Laser cutting can be done with or without assist gas to help remove molten or vaporized material. According to the different auxiliary gases used, laser cutting can be divided into four categories: vaporization cutting, melting cutting, oxidation flux cutting and controlled fracture cutting.

 

(1)Vaporization cutting

A high-energy-density laser beam is used to heat the workpiece, causing the surface temperature of the material to rise rapidly and reach the boiling point of the material in a very short time, which is enough to avoid melting caused by heat conduction. The material begins to vaporize, and part of the material vaporizes into steam and disappears. The ejection speed of these vapors is very fast. While the vapors are ejected, part of the material is blown away from the bottom of the slit by the auxiliary gas flow as ejections, forming a slit on the material. During the vaporization cutting process, the vapor takes away the melted particles and washed debris, forming holes. During the vaporization process, about 40% of the material disappears as vapor, while 60% of the material is removed by the airflow in the form of molten droplets.
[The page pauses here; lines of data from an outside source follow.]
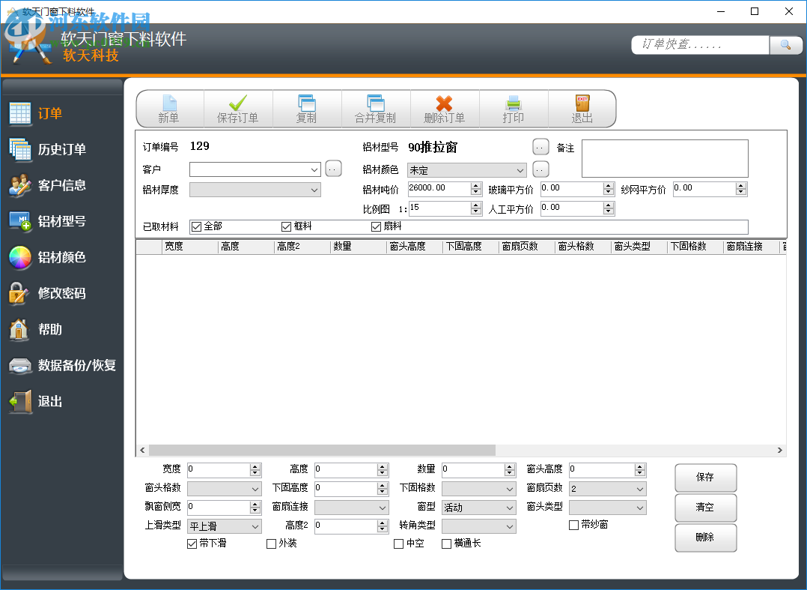Image resolution: width=807 pixels, height=590 pixels.
Task: Click the 合并复制 merge copy icon
Action: [375, 103]
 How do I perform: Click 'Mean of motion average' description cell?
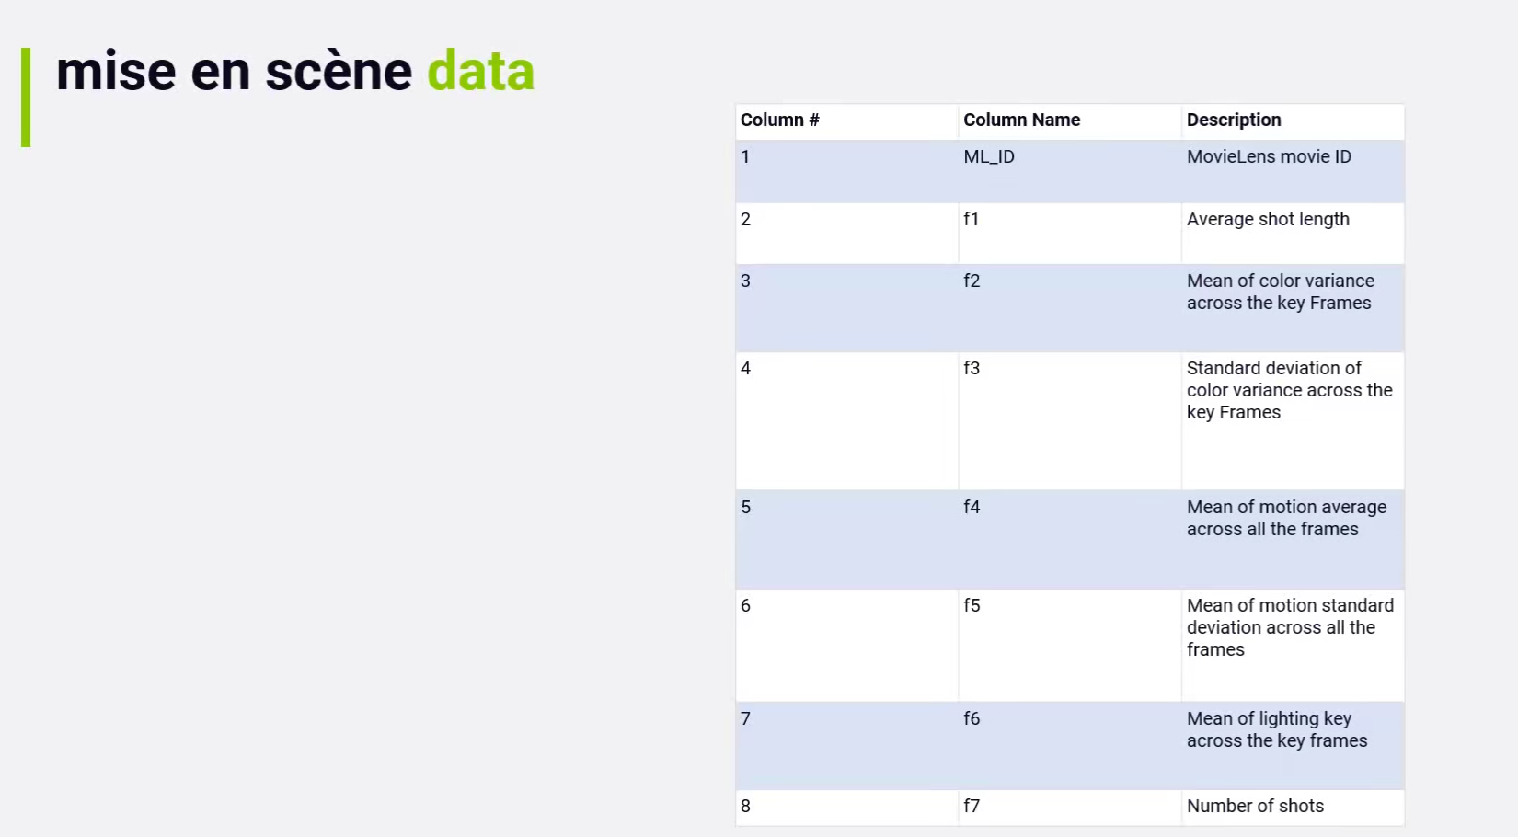tap(1285, 519)
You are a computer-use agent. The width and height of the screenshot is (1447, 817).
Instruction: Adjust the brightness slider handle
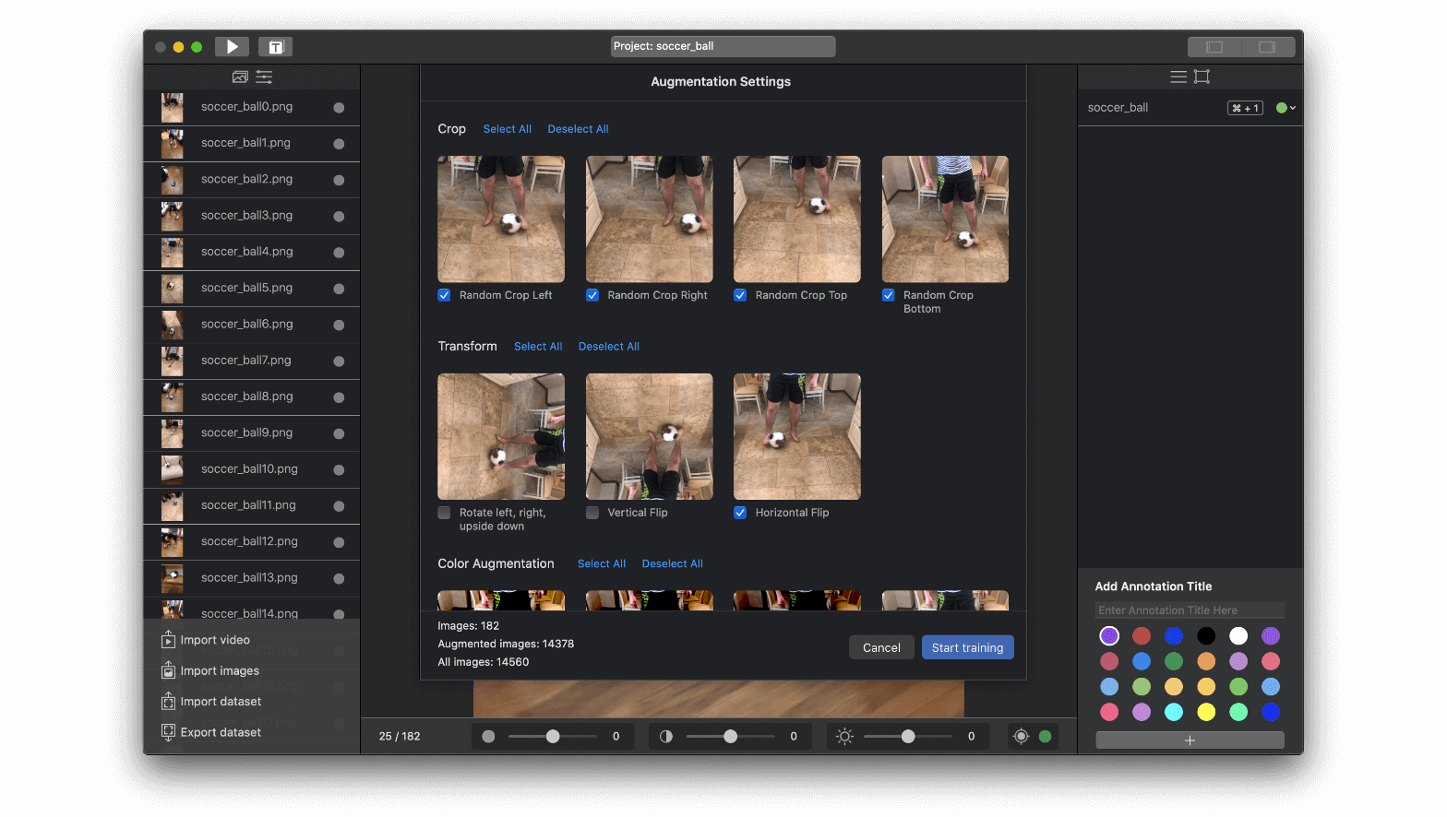pyautogui.click(x=908, y=736)
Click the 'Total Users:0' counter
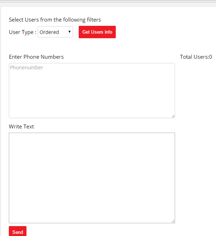 coord(196,57)
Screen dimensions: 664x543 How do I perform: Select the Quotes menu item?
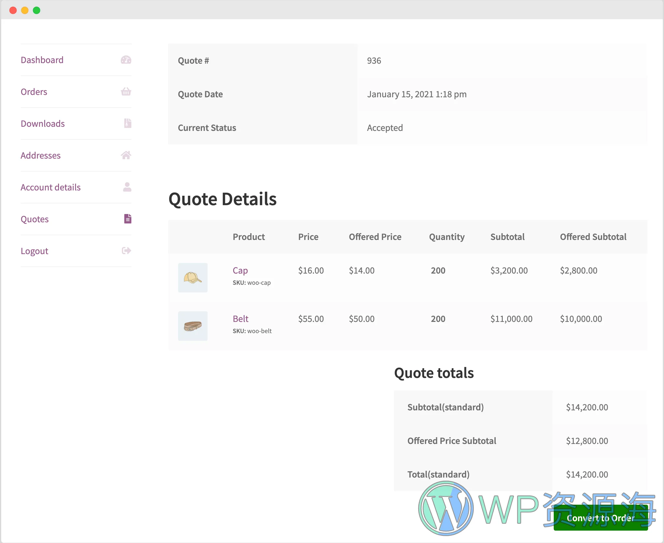[35, 219]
The vaporization heat of the material is generally very large, so laser vaporization cutting requires large power and power density. Some materials that cannot be melted, such as wood, carbon materials and certain plastics, are cut into shapes by this method.Laser vapor cutting is mostly used for cutting extremely thin metal materials and non-metal materials (such as paper, cloth, wood, plastic and rubber, etc.).

 

(2) Melting cutting

The metal material is melted by heating with a laser beam. When the power density of the incident laser beam exceeds a certain value, the interior of the material where the beam is irradiated begins to evaporate, forming holes. Once such a hole is formed, it acts as a black body and absorbs all incident beam energy. The small hole is surrounded by a wall of molten metal, and then non-oxidizing gas (Ar, He, N, etc.) is sprayed through a nozzle coaxial with the beam. The strong pressure of the gas causes the liquid metal around the hole to be discharged. As the workpiece moves, The small hole moves synchronously in the cutting direction to form a cut. The laser beam continues along the leading edge of the incision, and the molten material is blown away from the incision in a continuous or pulsating manner. Laser melting cutting does not require complete vaporization of the metal, and the energy required is only 1/10 of vaporization cutting. Laser melting cutting is mainly used for cutting some materials that are not easily oxidized or active metals, such as stainless steel, titanium, aluminum and their alloys.

 

(3) Oxidation flux cutting

The principle is similar to oxygen-acetylene cutting. It uses laser as preheating heat source and oxygen or other active gas as cutting gas. On the one hand, the blown gas undergoes an oxidation reaction with the cutting metal and releases a large amount of oxidation heat; on the other hand, the molten oxide and melt are blown out of the reaction zone to form a cut in the metal. Since the oxidation reaction during the cutting process generates a large amount of heat, the energy required for laser oxygen cutting is only 1/2 of that of melting cutting, and the cutting speed is much greater than laser vapor cutting and melting cutting.

 

(4) Controlled fracture cutting

For brittle materials that are easily damaged by heat, a high-energy-density laser beam is used to scan the surface of the brittle material to evaporate a small groove when the material is heated, and then a certain pressure is applied to perform high-speed, controllable cutting through laser beam heating. The material will split along the small grooves. The principle of this cutting process is that the laser beam heats a local area of ​​the brittle material, causing a large thermal gradient and severe mechanical deformation in the area, leading to the formation of cracks in the material. As long as a uniform heating gradient is maintained, the laser beam can guide crack creation and propagation in any desired direction.Controlled fracture utilizes the steep temperature distribution generated during laser notching to generate local thermal stress in the brittle material to cause the material to break along the small grooves. It should be noted that this controlled break cutting is not suitable for cutting sharp corners and corner seams. Cutting extra large closed shapes is also not easy to achieve successfully. The cutting speed of controlled fracture is fast and does not require too high power, otherwise it will cause the surface of the workpiece to melt and damage the edge of the cutting seam. The main control parameters are laser power and spot size.